Description of the task => When the line with "Task: Click the send-to-device" is found, repeat it and all lines that follow it exactly, stopping at the end of the listing.
- - - - - - -
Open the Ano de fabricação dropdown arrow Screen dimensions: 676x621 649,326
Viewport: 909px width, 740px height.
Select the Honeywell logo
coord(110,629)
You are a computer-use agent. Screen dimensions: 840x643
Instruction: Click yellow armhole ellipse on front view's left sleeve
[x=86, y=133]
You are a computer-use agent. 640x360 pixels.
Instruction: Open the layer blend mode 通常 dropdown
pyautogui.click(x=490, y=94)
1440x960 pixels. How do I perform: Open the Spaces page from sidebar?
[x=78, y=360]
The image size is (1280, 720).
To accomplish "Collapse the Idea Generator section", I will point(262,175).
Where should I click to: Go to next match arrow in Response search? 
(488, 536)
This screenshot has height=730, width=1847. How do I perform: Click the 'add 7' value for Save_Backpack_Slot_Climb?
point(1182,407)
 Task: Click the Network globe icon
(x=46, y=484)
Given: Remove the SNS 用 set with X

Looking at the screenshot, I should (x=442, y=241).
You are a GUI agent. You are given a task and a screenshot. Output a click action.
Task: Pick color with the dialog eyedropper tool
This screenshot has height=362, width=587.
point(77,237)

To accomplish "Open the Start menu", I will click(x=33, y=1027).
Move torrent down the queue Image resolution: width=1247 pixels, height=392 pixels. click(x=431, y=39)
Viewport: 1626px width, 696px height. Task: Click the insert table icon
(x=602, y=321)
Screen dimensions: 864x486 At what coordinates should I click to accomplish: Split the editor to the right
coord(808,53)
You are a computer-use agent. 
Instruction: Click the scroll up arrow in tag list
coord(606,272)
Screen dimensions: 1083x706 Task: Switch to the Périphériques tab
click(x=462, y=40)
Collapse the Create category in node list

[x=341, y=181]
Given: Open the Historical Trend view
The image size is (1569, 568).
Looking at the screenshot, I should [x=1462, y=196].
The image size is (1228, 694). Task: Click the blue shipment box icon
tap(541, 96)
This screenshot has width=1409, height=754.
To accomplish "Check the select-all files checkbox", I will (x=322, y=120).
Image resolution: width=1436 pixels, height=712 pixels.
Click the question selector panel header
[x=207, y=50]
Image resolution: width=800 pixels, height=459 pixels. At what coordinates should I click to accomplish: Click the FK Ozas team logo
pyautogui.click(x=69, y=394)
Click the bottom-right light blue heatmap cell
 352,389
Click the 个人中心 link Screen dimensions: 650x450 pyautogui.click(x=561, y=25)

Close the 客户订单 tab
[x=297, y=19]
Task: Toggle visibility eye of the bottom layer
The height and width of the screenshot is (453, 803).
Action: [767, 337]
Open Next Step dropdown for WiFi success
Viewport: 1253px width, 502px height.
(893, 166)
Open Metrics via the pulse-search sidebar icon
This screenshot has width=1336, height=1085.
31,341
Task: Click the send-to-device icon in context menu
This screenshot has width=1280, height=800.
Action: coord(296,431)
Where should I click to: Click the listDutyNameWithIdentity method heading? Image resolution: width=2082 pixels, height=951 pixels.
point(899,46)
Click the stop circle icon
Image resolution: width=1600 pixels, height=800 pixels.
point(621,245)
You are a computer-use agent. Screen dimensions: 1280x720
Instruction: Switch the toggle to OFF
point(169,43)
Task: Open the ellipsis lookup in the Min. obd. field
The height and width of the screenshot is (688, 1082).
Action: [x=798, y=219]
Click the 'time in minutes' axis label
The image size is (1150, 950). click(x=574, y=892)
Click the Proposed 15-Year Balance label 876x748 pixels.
- - - - - - -
Task output =>
Task: Click the send-to-device icon in context menu
This screenshot has width=1280, height=800.
Action: coord(296,431)
Where should I click to: Click the listDutyNameWithIdentity method heading? Image resolution: width=2082 pixels, height=951 pixels.
point(899,46)
Click the stop circle icon
Image resolution: width=1600 pixels, height=800 pixels.
point(621,245)
You are a computer-use agent. Screen dimensions: 1280x720
Instruction: Switch the toggle to OFF
point(169,43)
Task: Open the ellipsis lookup in the Min. obd. field
The height and width of the screenshot is (688, 1082).
Action: [x=798, y=219]
Click the 'time in minutes' axis label
The image size is (1150, 950). click(x=574, y=892)
Click the Proposed 15-Year Balance label 876x748 pixels.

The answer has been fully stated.